■ PROMPT: From the text on nurse practitioner specialties below, list every typical responsibility of a family nurse practitioner that it names.

*** Opening of DOCUMENT EXCERPT ***

Types of Nurse Practitioner Specialties
All nurse practitioners (NP) can write prescriptions for controlled substances, order lab tests, and diagnose conditions. Their exact responsibilities and patient bases will vary, however, depending on what they've pursued as specialization(s). Their scope of practice is further contingent upon their state's laws and regulations.
Types of Nurse Practitioners
NP specialties correspond to a specific patient population and/or concerns, like adult-gerontology or psychiatric mental health. Level of acuity is also a factor since NPs can be certified to provide either primary (non-urgent) or acute care. Below is an overview of the different licenses that NPs can obtain.
Family Nurse Practitioner (FNP)
FNPs make up the majority of nurse practitioners – nearly 70%, according to the American Association of Nurse Practitioners (AANP). In many instances, the role of an FNP mirrors that of a primary care physician, in that they provide comprehensive primary care to patients of all ages. Typical responsibilities of a family nurse practitioner include:
- Performing physical exams and health screenings
- Monitoring patient updates and maintaining records
- Developing and adjusting treatment plans for non-acute issues
- Providing continuing education and support for patients
The US is seeing aging populations and a growing shortage of medical professionals, rendering the holistic primary care that FNPs provide invaluable to the greater health care system.

*** Close of DOCUMENT EXCERPT ***
*** Opening of DATASET EXCERPTS ***

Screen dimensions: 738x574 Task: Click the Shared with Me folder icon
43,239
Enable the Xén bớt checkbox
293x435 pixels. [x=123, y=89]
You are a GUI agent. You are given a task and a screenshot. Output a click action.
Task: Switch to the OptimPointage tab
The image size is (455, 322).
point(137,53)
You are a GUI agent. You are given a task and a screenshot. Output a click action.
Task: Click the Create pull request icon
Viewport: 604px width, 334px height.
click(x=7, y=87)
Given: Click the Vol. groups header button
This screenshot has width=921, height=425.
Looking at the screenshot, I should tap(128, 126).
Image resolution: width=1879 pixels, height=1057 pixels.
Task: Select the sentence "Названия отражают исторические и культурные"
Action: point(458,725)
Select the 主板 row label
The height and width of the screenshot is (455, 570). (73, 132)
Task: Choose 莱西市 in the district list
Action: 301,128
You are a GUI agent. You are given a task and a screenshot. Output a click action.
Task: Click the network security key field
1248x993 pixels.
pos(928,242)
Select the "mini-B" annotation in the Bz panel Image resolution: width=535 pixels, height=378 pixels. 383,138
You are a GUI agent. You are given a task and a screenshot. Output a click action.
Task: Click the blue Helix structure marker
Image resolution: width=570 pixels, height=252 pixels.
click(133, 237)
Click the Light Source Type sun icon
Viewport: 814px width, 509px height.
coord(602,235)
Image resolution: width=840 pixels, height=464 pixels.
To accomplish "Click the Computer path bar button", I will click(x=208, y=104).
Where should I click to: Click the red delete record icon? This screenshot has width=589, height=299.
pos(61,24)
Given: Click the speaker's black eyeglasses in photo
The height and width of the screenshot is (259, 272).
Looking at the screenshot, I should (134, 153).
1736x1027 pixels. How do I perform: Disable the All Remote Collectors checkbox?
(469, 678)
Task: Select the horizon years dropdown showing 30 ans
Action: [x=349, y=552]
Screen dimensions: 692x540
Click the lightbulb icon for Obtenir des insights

*** Close of DATASET EXCERPTS ***

■ YOUR RESPONSE:
- Performing physical exams and health screenings
- Monitoring patient updates and maintaining records
- Developing and adjusting treatment plans for non-acute issues
- Providing continuing education and support for patients